Para Karen, o Natal deveria nos levar de volta aos momentos mágicos da infância e a refletir mais sobre os sem-teto, uma vez que a história do nascimento de Jesus começa com um casal de refugiados que não encontra abrigo nas hospedarias de Belém. Mas o consumismo, marca de um mundo "dominado pelo mercado", tira o brilho natalino, o que não impede o Ocidente de parar por uma noite a fim de celebrar a chegada de Jesus. Para a escritora inglesa, que foi freira durante sete anos e formou-se em literatura pela Universidade de Oxford, a mensagem cristã reverbera ainda hoje porque Jesus foi um autêntico praticante da Regra de Ouro - "não faça ao outro aquilo que você detesta" - ensinando-a, na verdade, em sua versão positiva - "faça aos outros o que gostaria que eles lhe fizessem".
Os primeiros passos de Karen rumo ao mundo religioso foram dados aos 17 anos, quando entrou para um convento católico na Inglaterra. Viveu sete anos de conflito pessoal e espiritual e decidiu desistir da vida restritiva de sua ordem religiosa em 1969. Nunca havia ouvido falar de Beatles nem da guerra do Vietnã. Questionou sua fé, formou-se, lecionou literatura na Universidade de Londres e se reencontrou com a religião ao escrever seus livros. "Monoteísta freelancer", Karen também tem títulos sobre Maomé e Buda e defende o diálogo religioso.
Eis a entrevista.
Ao olharmos para nosso mundo, como a senhora sugere no segundo passo de seu livro mais recente, encontramos uma sociedade que realiza façanhas no campo da ciência e da tecnologia, mas com poucos gênios espirituais. O fascínio da ciência calou a voz dos pensadores da espiritualidade?
Sim, o desenvolvimento da ciência no fim do século XVII tornou o pensamento religioso difícil para as pessoas. Apesar do brilhantismo tecnológico, o pensar religioso é subdesenvolvido, primitivo. Lemos os textos sagrados, por exemplo, com uma literalidade que é sem paralelo na história da religião.
Por que a vida de Jesus teve o poder de marcar tão profundamente a humanidade?

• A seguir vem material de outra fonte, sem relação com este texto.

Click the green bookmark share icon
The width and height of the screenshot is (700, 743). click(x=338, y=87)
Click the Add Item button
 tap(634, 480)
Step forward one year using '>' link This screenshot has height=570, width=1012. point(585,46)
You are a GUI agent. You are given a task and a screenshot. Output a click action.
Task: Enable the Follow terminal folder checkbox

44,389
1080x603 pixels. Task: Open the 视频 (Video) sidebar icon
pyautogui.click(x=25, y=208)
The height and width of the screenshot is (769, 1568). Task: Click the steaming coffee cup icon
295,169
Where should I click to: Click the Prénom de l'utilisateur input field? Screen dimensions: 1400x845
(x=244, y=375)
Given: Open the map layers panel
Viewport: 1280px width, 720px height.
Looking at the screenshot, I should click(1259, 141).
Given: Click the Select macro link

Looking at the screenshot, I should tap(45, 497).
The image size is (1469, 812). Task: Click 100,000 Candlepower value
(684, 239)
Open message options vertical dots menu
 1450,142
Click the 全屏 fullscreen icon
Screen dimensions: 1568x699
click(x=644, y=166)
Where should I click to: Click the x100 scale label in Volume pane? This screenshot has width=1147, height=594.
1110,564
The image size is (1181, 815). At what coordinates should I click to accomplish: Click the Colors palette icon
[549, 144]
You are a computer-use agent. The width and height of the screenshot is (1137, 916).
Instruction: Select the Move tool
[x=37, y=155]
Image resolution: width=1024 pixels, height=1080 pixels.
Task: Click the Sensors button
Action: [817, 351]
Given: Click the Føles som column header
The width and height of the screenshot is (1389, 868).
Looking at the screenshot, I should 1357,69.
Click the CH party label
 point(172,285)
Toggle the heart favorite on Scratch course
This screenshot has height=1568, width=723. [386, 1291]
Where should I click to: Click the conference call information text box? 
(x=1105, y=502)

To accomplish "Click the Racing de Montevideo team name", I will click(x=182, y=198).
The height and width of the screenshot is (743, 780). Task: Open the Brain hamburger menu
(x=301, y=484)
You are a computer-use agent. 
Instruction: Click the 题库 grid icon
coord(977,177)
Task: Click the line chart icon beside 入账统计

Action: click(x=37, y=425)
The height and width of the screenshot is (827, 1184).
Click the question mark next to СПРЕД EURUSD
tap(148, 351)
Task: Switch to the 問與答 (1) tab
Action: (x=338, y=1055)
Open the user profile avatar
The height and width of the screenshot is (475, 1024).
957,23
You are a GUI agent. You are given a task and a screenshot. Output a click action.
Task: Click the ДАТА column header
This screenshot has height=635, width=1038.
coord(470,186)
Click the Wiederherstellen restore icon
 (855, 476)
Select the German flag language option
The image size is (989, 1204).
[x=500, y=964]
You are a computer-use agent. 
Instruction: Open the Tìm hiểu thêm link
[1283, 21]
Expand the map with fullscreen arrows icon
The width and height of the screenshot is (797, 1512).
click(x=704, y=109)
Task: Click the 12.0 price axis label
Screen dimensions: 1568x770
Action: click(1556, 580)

Certas pessoas parecem simbolizar o que o ser humano pode ter de melhor. Jesus é uma dessas pessoas, para muita gente. Vemos nos Evangelhos alguém que é muito humano e corajoso, sempre pronto a desafiar o sistema e derrubar barreiras, alguém que sai de seu caminho para praticar a compaixão pelos outros, até para pessoas que não são tão boas ou merecedoras. Mas Jesus é apenas uma dessas figuras paradigmáticas. Confúcio, Buda e Sócrates, todos têm um efeito parecido nas pessoas.
No período do Natal as pessoas se predispõem mais a ter atitudes compassivas, a reconciliações e ao perdão?
Penso que é um período no qual as famílias se reúnem e nos lembramos dos Natais mágicos que tivemos na infância. Mas também é verdade que as pessoas podem fechar as portas para o resto do mundo nessa época. Não tenho família. Estarei sozinha neste Natal. Não me importo, porque posso ter tempo para trabalhar. Se há momentos nos quais somos inclinados ao perdão e à reconciliação, eles são superficiais, porque não sobrevivem à época do Natal. Penso que a fúria consumista do Natal é estressante. Não se trata de hipocrisia, apenas uma marca de nossa sociedade dominada pelo mercado. A história do Natal deveria nos fazer refletir sobre os proscritos. Ela fala dos refugiados da crueldade, da pobreza e da falta de um teto. Da falta de um lugar na hospedaria.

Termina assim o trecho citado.